Non avevi il coraggio di guardare dentro la mia sofferenza, di accompagnare il tormento dei miei occhi a quelle parole che uscivano dalla tua bocca come uno sputo, come un pugno dritto in faccia quando mai te l’aspetti. Sorpresa e con il cuore sgretolato ad ogni tua parola, ti ho fatto solo ripetere la sostanza, perché quella m’interessava, perché quella non m’avrebbe fatto appellare in seguito alle virgole ed ai respiri, alle pause, le lunghe pause che altrimenti avrei riempito a mio modo.

In un fiato, in un nonnulla, il mondo si scoloriva diluendosi come pioggia che grondava giù dal tetto, come il trucco che colava stingendosi bluastro sotto gli orli della bocca. Accanto d’improvviso t’avrei già voluto ricordo, come un già di vissuto incorporeo svanito davanti ai miei occhi. Ma eri lì, davanti a me, vero e materiale che avevi già insozzato il mio sentimento, lasciando al tuo posto risentimento e dolore, vero come macchie di sangue sull’asfalto dopo un incidente, come una sirena che smette di suonare perché non serve a niente correre più in fretta.

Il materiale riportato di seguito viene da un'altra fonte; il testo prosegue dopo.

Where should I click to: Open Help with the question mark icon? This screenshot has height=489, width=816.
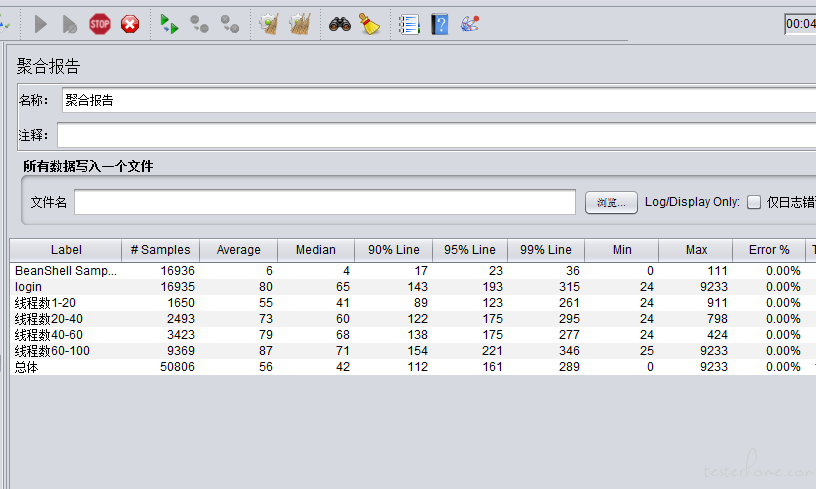(x=439, y=24)
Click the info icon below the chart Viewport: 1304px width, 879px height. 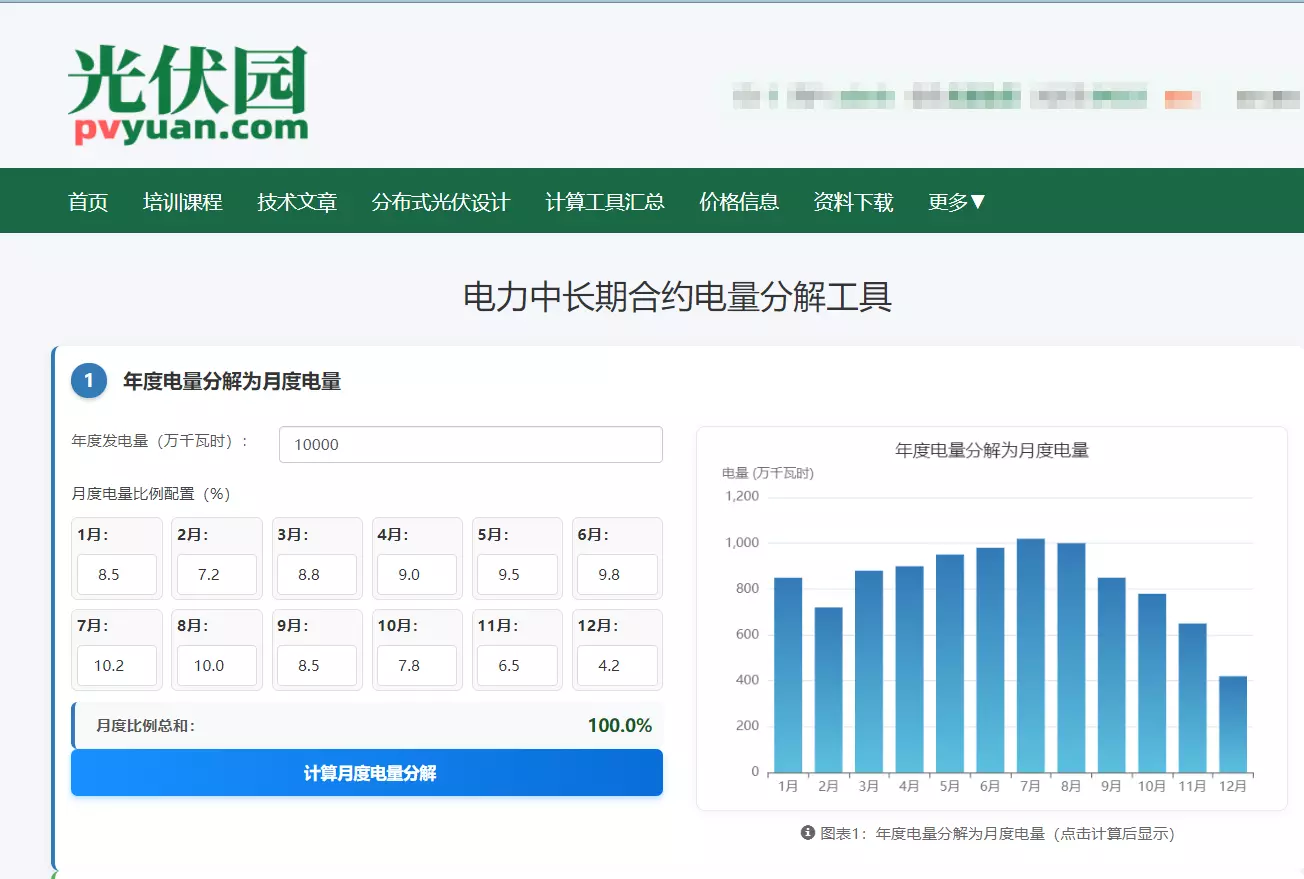click(808, 833)
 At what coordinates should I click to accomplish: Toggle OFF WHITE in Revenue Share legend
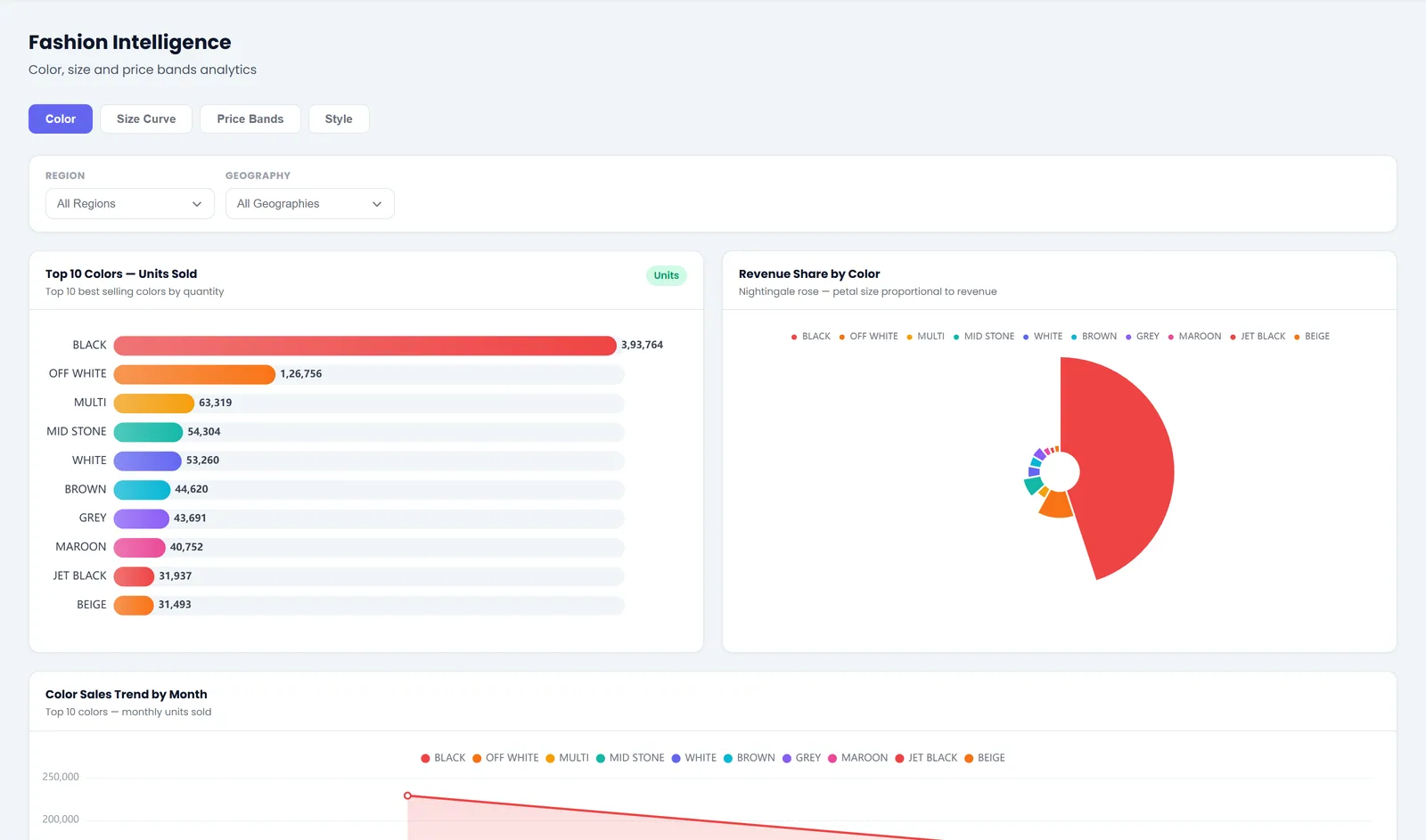click(868, 337)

Come il mare ad Anzio, quello vero giù dal molo, la tua faccia si scuriva come onde increspate, come per convincermi che quello era bene, e niente di meglio sarebbe potuto uscire dalla tua bocca. Proprio quella bocca che chissà quali labbra avrebbe baciato nella notte, chissà quante volte sbavata di rossetto pulita alla meno peggio proprio dietro questa porta. Trattenni il respiro per essere padrona, per vomitarti il rifiuto che mi saliva acido da dentro, perché chiusa in quel culo di bottiglia non mi concedevi altro, nemmeno l’apparenza d’un flebile domani avvolto nell’incertezza.

Un fiotto d’ira mi si annodò alla gola, rassegnata alle parole che non avevano un senso, perché il senso sarebbe stato soltanto spalancarti le mie cosce, di sicuro più brave a convincerti che niente di meglio avresti trovato in giro per il mondo. Niente di meglio avrebbe avvolto d’amore il tuo sesso, nemmeno dove la carne scalza il sentimento, dove il piacere ci fa sentire più egoisti. Ma non t’avrebbe fatto alcun effetto, come il bordo più scuro delle mie calze, o che so io, appoggiata al davanzale a guardare la pioggia che cadeva sull’asfalto.

E’ passato il tempo riempito a malapena e ancora mi domando se ti saresti avvicinato, se m’avresti alzato il vestito e scostato il filo delle mie mutande, e senza alcun permesso indugiato quel tanto dove uomini e donne smettono di pensare. In quel mentre e solo in quel mentre t’avrei chiesto scusa per avermi tradito, avrei trovato parole e respiri per amare quel sesso che m’infilava, come altre volte s’era dato a tante altre, come stavolta qualcuna me lo stava rubando per sempre.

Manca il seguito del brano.